Task: Copy out the data line by line exactly, from its start to the line bearing "Task: Go back", inclusive.

Listed records:
================

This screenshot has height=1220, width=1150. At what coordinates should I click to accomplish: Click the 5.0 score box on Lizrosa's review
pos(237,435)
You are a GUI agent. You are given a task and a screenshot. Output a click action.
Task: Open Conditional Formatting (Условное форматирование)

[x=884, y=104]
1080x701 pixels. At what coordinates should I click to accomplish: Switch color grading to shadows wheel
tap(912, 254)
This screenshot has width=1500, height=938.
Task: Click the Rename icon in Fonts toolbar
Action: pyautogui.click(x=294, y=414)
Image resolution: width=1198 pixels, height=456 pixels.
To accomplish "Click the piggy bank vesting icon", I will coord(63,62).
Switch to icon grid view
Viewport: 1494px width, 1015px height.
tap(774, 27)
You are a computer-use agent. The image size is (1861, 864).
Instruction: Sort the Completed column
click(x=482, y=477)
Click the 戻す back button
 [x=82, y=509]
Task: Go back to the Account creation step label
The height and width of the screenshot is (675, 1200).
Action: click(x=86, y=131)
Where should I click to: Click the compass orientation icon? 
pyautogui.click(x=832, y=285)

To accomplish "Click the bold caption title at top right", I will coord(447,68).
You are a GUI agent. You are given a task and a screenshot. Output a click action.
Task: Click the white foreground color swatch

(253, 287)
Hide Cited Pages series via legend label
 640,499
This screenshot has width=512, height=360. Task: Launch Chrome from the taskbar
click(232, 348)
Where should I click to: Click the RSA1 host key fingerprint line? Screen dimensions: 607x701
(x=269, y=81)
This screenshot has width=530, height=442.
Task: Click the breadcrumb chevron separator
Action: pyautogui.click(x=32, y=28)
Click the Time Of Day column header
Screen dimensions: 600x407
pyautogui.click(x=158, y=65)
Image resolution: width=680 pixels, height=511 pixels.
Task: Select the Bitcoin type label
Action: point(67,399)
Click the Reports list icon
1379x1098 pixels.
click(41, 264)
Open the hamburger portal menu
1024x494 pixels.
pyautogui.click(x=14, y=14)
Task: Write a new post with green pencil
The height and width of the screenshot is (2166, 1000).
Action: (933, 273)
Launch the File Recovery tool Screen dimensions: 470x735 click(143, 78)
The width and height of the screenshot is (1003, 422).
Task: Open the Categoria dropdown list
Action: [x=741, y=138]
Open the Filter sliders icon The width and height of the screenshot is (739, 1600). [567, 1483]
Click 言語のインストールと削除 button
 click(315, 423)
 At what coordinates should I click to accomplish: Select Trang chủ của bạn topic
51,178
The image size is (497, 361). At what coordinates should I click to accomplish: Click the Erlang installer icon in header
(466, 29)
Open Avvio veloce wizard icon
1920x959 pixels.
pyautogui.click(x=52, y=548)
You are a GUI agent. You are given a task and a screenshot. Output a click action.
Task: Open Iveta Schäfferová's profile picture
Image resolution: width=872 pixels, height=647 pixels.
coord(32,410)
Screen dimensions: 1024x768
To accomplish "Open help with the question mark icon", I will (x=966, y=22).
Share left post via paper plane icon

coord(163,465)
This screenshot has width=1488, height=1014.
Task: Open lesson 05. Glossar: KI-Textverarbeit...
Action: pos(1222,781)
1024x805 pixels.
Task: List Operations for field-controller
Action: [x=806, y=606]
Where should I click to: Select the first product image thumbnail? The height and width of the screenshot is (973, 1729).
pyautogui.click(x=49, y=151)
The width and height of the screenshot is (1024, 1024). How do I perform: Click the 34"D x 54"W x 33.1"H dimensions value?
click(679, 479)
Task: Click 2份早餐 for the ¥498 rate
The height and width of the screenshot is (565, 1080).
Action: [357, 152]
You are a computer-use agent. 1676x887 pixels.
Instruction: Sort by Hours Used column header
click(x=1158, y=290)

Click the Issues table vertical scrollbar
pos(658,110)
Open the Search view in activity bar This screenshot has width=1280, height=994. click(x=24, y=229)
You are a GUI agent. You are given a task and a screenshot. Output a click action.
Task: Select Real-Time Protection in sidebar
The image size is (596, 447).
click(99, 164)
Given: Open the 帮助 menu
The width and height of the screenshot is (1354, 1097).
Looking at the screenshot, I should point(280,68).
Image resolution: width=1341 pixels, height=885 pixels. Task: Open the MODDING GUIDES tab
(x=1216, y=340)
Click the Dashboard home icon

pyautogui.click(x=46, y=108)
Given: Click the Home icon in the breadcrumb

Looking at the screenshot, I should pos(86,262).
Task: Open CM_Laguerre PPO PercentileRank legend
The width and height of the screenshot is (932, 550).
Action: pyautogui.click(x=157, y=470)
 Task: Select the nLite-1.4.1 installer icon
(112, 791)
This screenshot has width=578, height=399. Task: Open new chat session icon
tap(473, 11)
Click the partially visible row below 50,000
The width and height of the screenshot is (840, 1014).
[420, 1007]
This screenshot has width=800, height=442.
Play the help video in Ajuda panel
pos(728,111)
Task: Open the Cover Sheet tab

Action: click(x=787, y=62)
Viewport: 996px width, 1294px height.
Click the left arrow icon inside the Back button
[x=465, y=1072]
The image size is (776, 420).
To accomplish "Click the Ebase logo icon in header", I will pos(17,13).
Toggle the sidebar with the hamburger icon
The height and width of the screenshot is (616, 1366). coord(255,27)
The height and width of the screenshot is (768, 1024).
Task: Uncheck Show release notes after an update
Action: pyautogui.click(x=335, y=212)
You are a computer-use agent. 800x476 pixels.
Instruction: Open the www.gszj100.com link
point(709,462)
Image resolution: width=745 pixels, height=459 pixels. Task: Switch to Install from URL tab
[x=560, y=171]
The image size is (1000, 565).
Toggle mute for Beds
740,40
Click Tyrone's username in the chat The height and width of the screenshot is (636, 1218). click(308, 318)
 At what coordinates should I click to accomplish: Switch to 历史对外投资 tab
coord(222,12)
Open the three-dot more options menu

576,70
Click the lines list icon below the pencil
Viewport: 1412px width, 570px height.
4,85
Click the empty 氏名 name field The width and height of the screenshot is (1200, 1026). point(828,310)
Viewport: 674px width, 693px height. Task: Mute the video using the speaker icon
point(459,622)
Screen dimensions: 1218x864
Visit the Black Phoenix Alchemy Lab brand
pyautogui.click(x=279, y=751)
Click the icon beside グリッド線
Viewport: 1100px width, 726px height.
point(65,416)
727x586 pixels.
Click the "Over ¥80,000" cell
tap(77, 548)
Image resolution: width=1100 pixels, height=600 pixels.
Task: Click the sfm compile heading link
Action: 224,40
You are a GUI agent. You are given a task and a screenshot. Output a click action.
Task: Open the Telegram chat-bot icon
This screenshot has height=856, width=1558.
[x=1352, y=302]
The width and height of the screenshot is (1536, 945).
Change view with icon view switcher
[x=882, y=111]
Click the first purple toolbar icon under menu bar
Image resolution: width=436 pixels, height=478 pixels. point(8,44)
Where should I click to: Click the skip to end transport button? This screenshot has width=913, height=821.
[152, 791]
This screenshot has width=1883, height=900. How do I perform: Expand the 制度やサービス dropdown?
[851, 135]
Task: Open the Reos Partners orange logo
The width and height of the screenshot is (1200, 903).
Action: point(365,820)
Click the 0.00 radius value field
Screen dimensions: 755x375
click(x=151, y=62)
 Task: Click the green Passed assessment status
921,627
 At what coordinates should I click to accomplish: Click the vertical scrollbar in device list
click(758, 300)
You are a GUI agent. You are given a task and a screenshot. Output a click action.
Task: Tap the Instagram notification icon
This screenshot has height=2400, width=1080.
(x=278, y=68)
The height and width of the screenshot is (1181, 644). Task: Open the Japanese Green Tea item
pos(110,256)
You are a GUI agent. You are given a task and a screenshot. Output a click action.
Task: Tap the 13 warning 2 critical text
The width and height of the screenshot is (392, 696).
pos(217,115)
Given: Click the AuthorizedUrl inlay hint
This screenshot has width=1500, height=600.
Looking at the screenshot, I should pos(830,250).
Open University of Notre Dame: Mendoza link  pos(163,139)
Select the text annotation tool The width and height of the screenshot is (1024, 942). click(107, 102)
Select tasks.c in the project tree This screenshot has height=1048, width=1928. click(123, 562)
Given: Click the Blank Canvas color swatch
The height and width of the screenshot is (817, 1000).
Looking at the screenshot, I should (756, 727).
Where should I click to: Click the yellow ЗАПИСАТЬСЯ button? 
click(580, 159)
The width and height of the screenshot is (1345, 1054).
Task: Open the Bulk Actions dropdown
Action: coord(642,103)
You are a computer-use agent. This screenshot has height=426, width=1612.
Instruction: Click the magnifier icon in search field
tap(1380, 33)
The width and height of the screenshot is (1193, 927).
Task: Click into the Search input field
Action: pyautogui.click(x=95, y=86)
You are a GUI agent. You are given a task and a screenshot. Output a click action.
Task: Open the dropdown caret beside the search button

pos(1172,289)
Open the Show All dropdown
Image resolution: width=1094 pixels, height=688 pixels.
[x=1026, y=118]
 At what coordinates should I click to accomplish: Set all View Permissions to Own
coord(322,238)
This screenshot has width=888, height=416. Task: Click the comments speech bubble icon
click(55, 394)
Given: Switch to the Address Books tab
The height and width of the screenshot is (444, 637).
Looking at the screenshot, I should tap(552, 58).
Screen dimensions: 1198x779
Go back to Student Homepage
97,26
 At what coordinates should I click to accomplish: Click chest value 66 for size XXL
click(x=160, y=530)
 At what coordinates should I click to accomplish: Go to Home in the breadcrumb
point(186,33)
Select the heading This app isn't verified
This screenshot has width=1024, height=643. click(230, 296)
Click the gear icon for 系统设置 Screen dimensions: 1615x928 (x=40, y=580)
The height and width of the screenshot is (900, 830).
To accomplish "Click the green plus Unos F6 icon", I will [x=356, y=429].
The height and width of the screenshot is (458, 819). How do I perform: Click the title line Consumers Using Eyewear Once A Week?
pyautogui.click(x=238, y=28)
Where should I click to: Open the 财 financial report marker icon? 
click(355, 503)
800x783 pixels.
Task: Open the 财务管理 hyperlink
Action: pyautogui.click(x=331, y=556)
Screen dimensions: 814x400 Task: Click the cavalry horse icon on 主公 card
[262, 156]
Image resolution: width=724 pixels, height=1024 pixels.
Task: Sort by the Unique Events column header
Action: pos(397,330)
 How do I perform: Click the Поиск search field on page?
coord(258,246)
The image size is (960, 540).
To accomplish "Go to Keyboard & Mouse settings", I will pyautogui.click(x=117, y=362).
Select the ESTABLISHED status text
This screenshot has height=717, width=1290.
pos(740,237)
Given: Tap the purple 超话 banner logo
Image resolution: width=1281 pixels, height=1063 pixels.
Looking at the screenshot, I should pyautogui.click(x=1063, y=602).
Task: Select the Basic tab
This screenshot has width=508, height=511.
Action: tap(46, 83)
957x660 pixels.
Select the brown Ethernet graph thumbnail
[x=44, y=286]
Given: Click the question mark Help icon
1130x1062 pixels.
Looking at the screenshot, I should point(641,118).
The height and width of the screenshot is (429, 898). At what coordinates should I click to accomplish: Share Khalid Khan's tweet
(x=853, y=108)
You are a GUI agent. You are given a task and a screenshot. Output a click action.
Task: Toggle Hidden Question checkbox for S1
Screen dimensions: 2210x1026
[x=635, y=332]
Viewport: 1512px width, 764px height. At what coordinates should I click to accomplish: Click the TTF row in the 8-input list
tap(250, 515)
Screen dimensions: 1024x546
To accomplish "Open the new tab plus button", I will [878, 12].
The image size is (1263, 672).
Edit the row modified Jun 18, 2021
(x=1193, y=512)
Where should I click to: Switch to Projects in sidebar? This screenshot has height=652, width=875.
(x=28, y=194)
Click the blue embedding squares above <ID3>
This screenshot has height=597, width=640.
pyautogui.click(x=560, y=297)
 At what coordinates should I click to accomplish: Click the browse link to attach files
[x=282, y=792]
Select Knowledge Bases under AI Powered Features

================

Task output:
This screenshot has height=1220, width=1150. At what coordinates should I click to accomplish: Click the 5.0 score box on Lizrosa's review
pos(237,435)
You are a GUI agent. You are given a task and a screenshot. Output a click action.
Task: Open Conditional Formatting (Условное форматирование)

[x=884, y=104]
1080x701 pixels. At what coordinates should I click to accomplish: Switch color grading to shadows wheel
tap(912, 254)
This screenshot has width=1500, height=938.
Task: Click the Rename icon in Fonts toolbar
Action: pyautogui.click(x=294, y=414)
Image resolution: width=1198 pixels, height=456 pixels.
To accomplish "Click the piggy bank vesting icon", I will coord(63,62).
Switch to icon grid view
Viewport: 1494px width, 1015px height.
tap(774, 27)
You are a computer-use agent. The image size is (1861, 864).
Instruction: Sort the Completed column
click(x=482, y=477)
Click the 戻す back button
 [x=82, y=509]
Task: Go back to the Account creation step label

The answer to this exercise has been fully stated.